Extensive baseline assessments and thorough follow-up as the children age are yielding not only observations about language acquisition but also valuable insight into the effects of environmental factors on CI outcomes (JAMA. 2010;303:1498-1506). This is especially important, said Drew Horlbeck, MD, of the division of otolaryngology at Nemours Children’s Clinic in Jacksonville, Fla., because the “real work” starts after placement and programming of the implant. “The important thing with an implant isn’t so much the surgery,” he said, “but the rehab afterwards.” The CDaCI investigators are finding, for instance, that higher socioeconomic status and higher parent-child interactions are associated with greater rates of improvement in comprehension and expression, said Dr. Niparko. Dr. Horlbeck, who trained with Dr. Niparko and has been doing implants since 1999, noted that the comprehensive rehabilitation team at Nemours contributes to the overall success of the program.
Dr. Gantz maintains that there need not be a sense of urgency to implant children prior to the age of eight months, the age when a behavioral audiogram can be performed.
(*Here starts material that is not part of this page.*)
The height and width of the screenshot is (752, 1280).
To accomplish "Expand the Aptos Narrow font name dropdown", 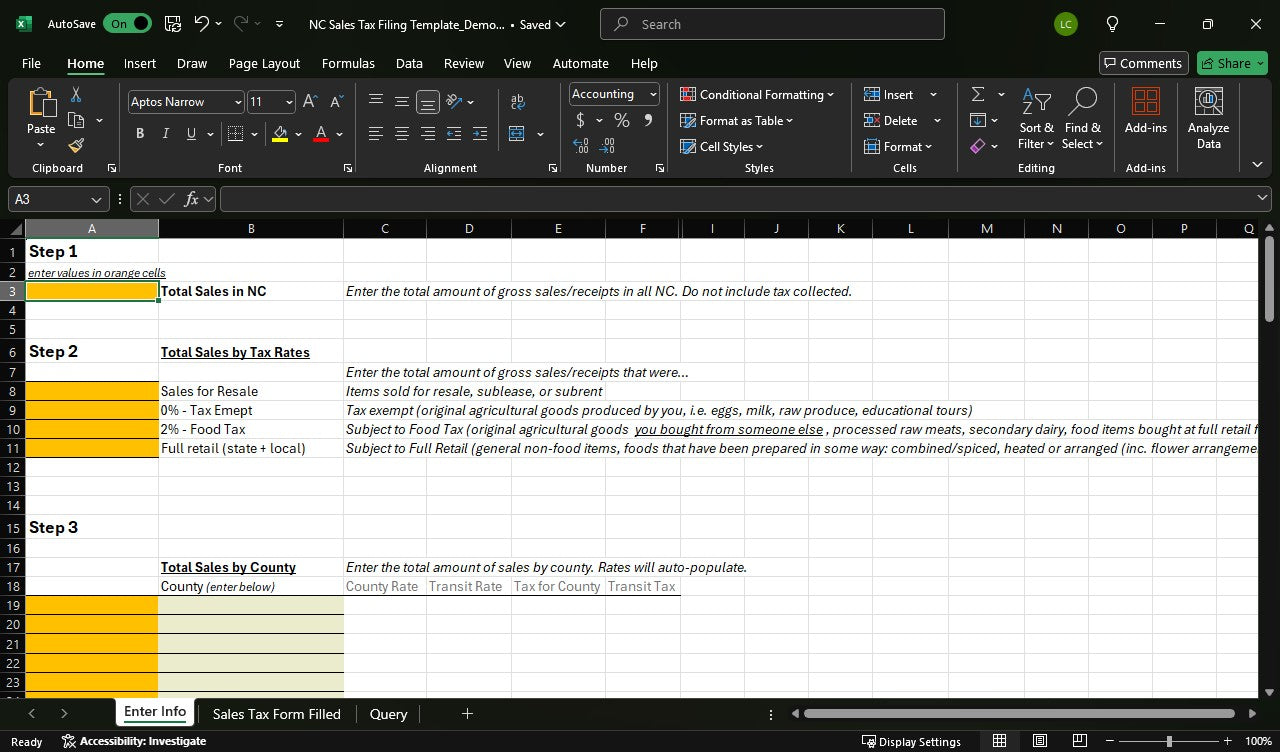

Based on 25 years of longitudinal follow-up on children receiving CIs at his institution, he has found that at age 7 years, children who had received implants between the ages of 2 and 4 years did not show significantly different reading, language and speech perception from those who received the implants between 11 months and 2 years of age.” If you implant an infant who might have some low frequency residual hearing, you are destroying it, and that could be very useful to preserve,” he said. “The residual low frequency acoustic hearing might assist the individual to hear better in noisy environments and to appreciate music in the future.”
Adrien A. Eshraghi, MD, associate professor and chief at Jackson Memorial Otology and Neurotology Clinics and director of the University of Miami Hearing Research Laboratory, department of otolaryngology, University of Miami Miller School of Medicine, and colleagues established that the implantation procedure itself can induce apoptosis, thus impeding reestablishment of residual hearing in damaged cochlear structures. Although manufacturers have worked to make coils that are less traumatic, Dr. Eshraghi pointed out that insertion of the CI electrode into the cochlea stimulates the production of inflammatory cytokines and oxidative stress, resulting in irreversible damage. His laboratory, in collaboration with microbiologist Thomas R. van de Water, PhD, professor and director of the Cochlear Implant Research Program at the University of Miami, is now working to better understand apoptosis post-implantation and to develop drug delivery strategies to prevent the problem. By reducing implantation trauma, he said, “you may be able to use electric acoustic stimulation with a hybrid device, or possibly even use the patient’s residual hearing.”